Adrienne: And that is supposed to teach kids a good lesson? John: Good? No, but it’s valuable. I use it all the time. Adrienne: You would. John: Oh, Adrienne. Now…three short ones by Shel Silverstein! Sidewalking!
(Ma: ..need a volunteer) 1 & 2: They say if you step on a crack, You will break your mother’s back. But that’s just silly, ha-ha-ha----- (scream and fall) Oops----Plop----Sorry, Ma.
John: Stone Airplane! 1 & 2: I made an airplane out of stone. Corey: I always did like stayin’ at home.
John: Advice! (William Tell: Phillip, Boy: Hayden) ALL: William Tell, William Tell, Take your arrow, grip it well, There’s the apple---aim for the middle--- (William shoots, Hayden dies) ALL: Oh well---you just missed by a little.

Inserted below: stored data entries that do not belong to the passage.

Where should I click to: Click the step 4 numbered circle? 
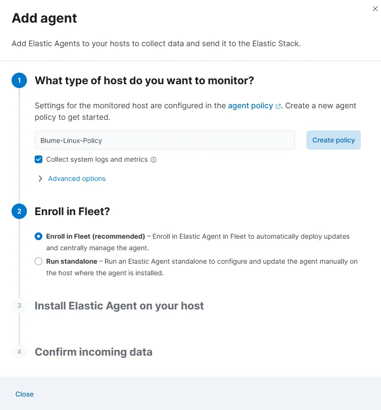tap(19, 352)
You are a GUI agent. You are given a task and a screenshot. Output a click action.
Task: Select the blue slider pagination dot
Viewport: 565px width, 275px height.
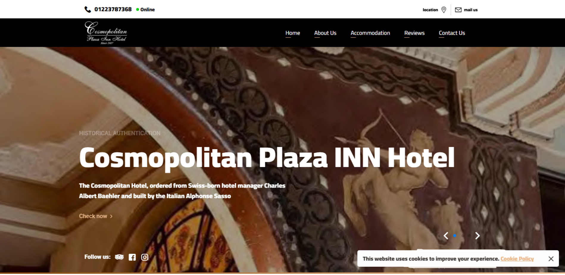(455, 236)
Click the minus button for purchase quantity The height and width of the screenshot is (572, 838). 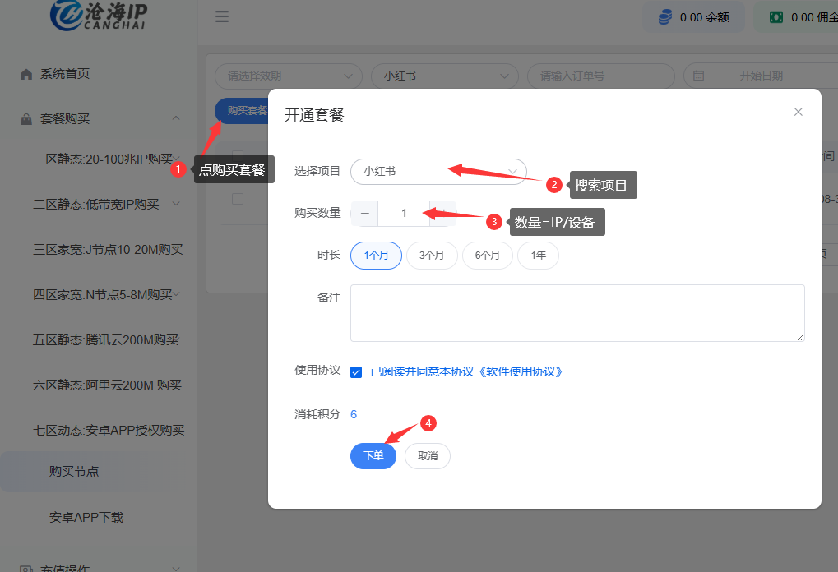click(364, 213)
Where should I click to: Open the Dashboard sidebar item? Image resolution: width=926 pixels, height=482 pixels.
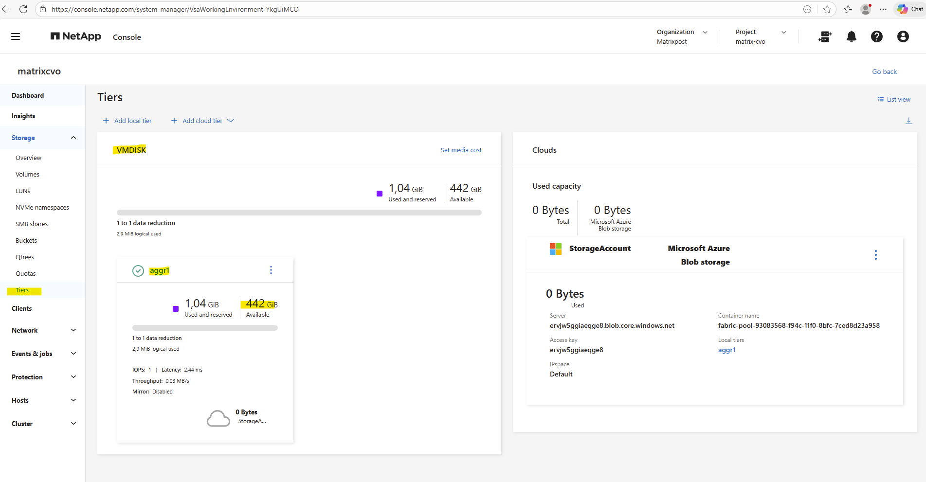click(x=28, y=95)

Adrienne: Child abuse? Now we’re doing child abuse? John: Oh come on. Adrienne: I’m serious, John. (looking at the audience) Just look at those faces out there. Do you want to grow up to be weird and dangerous? John: (looks at the audience, then) Looks like we might be too late. Yuck!
EMILY: I stepped in something yucky as I walked by the crick. KELSEY: I grabbed a stick to scrape it off, the yuck stuck to my stick! JOHN: I tried to pull it off the stick, The yuck stuck to my hand! JANSEN: I tried to wash it off---but it stuck to the washin’ pan! KATIE: I called my dog to pull me loose, The yuck stuck to his fur. LYDIA: He rubbed himself against the cat, The yuck got stuck to her. JACOB: My friends and neighbors came to help—Now all of us are stuck. ALL: Which goes to show what happens When one person steps in yuck! John: Jumping Rope!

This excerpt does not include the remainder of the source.